**Exercise brief**
Given the listing below, write out exactly the lines starting with the line that has "Identify the click" and going on through the line that has "Heatmaps (444, 1212)", both kept.

************

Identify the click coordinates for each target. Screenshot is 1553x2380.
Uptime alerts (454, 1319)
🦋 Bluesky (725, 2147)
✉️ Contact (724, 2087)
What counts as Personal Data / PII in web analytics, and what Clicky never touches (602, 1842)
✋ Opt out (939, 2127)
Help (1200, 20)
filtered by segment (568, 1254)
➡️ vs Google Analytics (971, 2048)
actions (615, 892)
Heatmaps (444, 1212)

************

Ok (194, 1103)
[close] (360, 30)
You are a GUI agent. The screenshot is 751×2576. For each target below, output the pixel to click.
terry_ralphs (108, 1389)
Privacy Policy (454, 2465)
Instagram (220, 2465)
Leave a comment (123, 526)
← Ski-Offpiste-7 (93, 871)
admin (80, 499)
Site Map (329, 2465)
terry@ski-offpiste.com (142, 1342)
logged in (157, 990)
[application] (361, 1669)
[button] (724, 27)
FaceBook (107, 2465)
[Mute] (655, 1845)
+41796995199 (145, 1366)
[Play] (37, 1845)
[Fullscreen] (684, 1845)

************

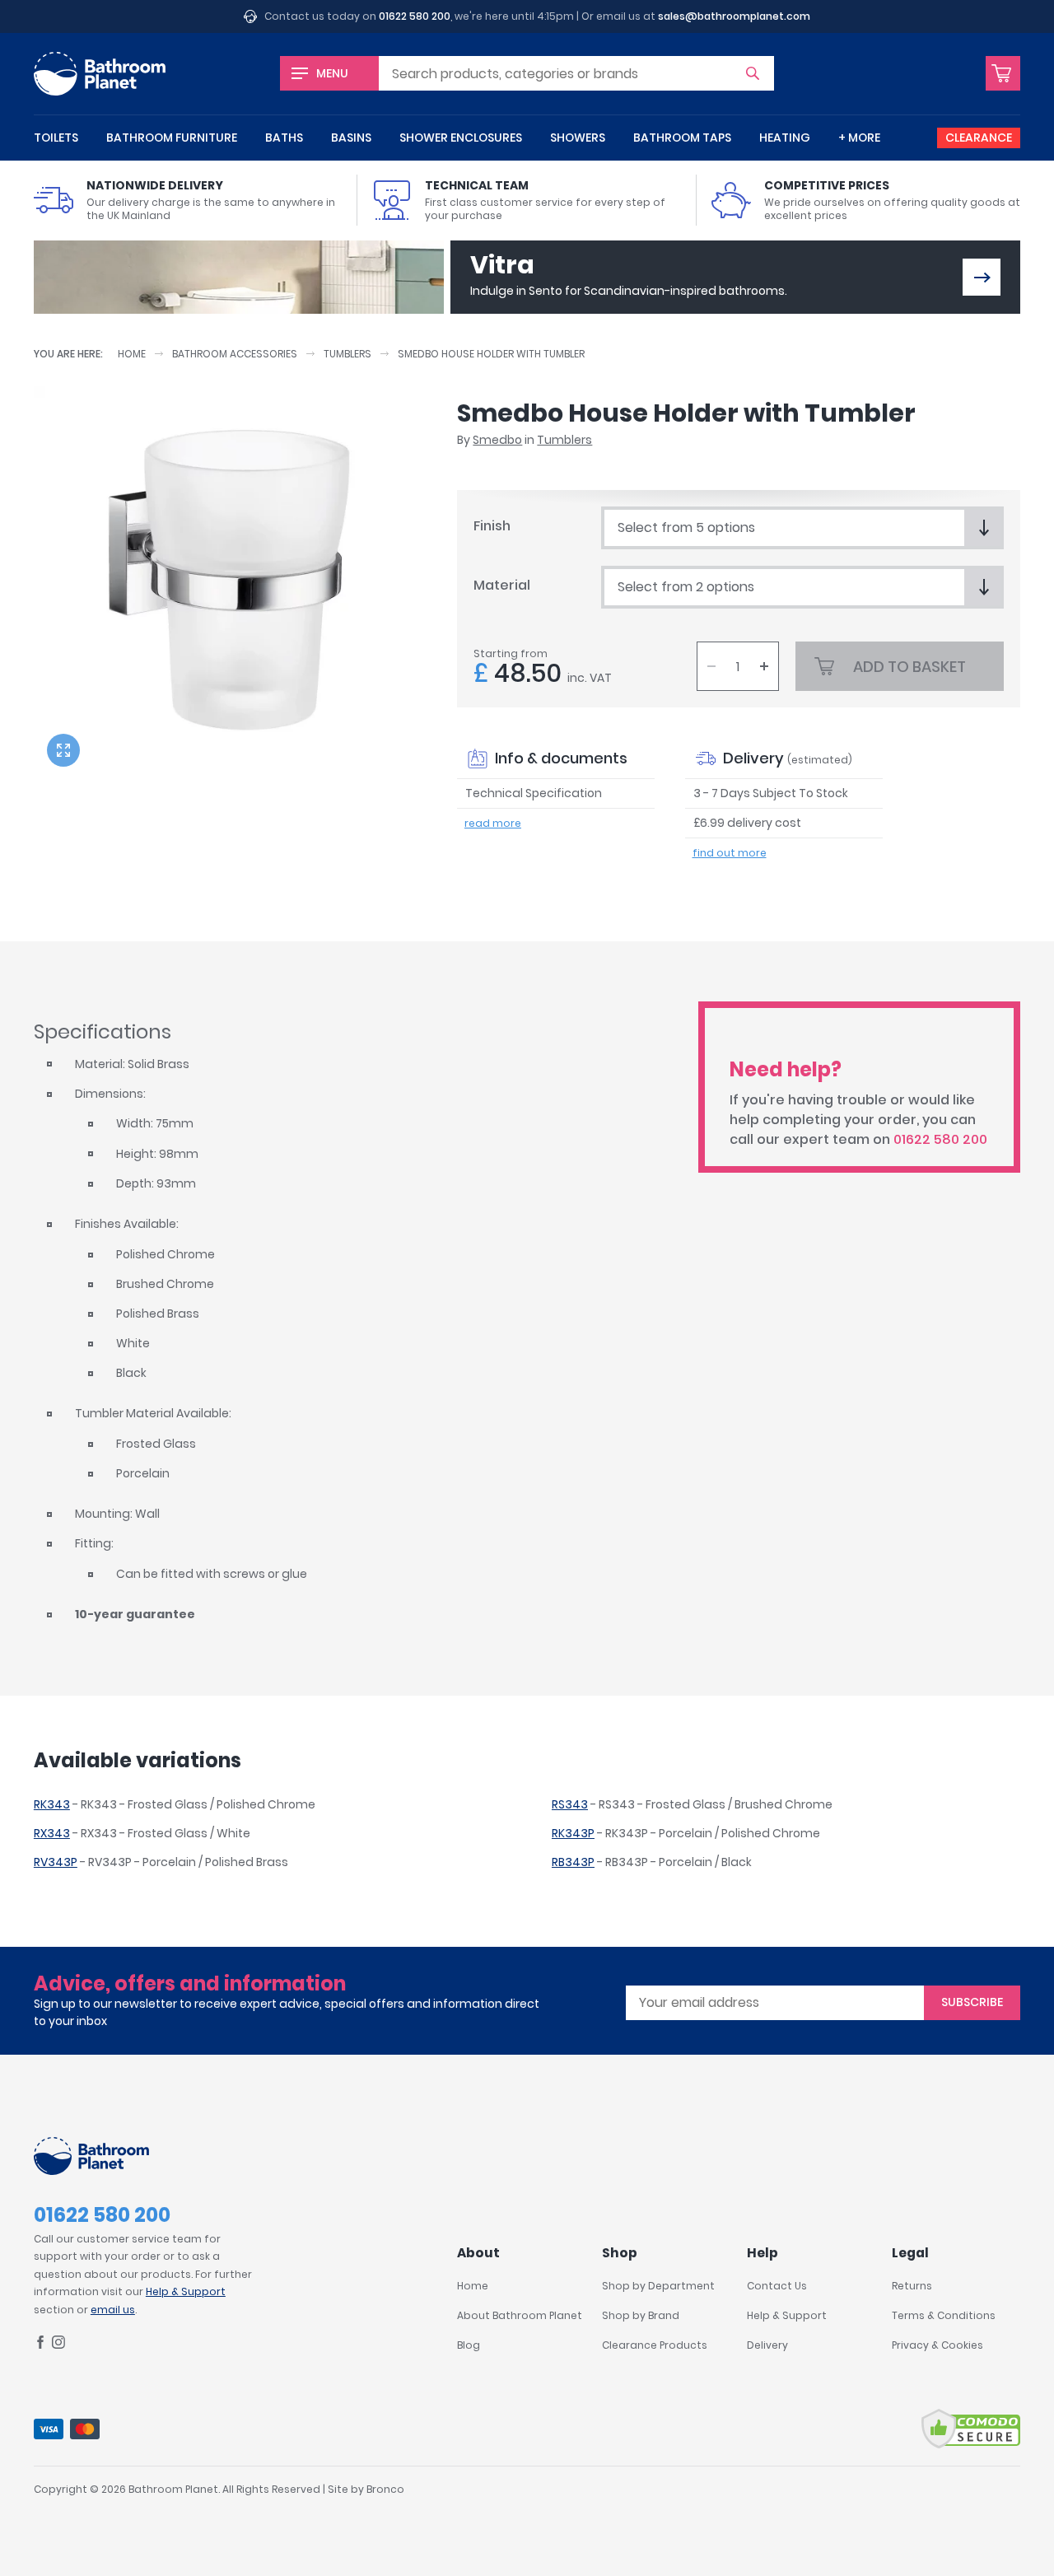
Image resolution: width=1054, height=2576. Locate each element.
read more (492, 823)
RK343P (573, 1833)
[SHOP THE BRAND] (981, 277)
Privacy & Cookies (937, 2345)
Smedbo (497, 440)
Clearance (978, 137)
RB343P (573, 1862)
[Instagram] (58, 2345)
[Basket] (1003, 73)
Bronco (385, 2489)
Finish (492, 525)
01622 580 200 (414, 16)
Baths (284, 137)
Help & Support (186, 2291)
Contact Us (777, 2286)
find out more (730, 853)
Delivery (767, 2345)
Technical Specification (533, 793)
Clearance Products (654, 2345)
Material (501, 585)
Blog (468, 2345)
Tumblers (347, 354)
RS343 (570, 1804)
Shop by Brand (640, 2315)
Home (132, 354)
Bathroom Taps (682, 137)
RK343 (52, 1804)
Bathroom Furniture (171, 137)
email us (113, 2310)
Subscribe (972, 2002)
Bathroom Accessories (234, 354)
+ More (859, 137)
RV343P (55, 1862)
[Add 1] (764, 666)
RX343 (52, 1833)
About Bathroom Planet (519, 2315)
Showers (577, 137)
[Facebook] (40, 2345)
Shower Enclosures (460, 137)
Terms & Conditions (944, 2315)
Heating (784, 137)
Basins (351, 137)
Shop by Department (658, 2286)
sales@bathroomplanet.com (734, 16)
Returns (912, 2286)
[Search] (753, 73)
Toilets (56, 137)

************

**Output for this exercise**
Identify the click coordinates for each target. Screenshot is 1553x2380.
Uptime alerts (454, 1319)
🦋 Bluesky (725, 2147)
✉️ Contact (724, 2087)
What counts as Personal Data / PII in web analytics, and what Clicky never touches (602, 1842)
✋ Opt out (939, 2127)
Help (1200, 20)
filtered by segment (568, 1254)
➡️ vs Google Analytics (971, 2048)
actions (615, 892)
Heatmaps (444, 1212)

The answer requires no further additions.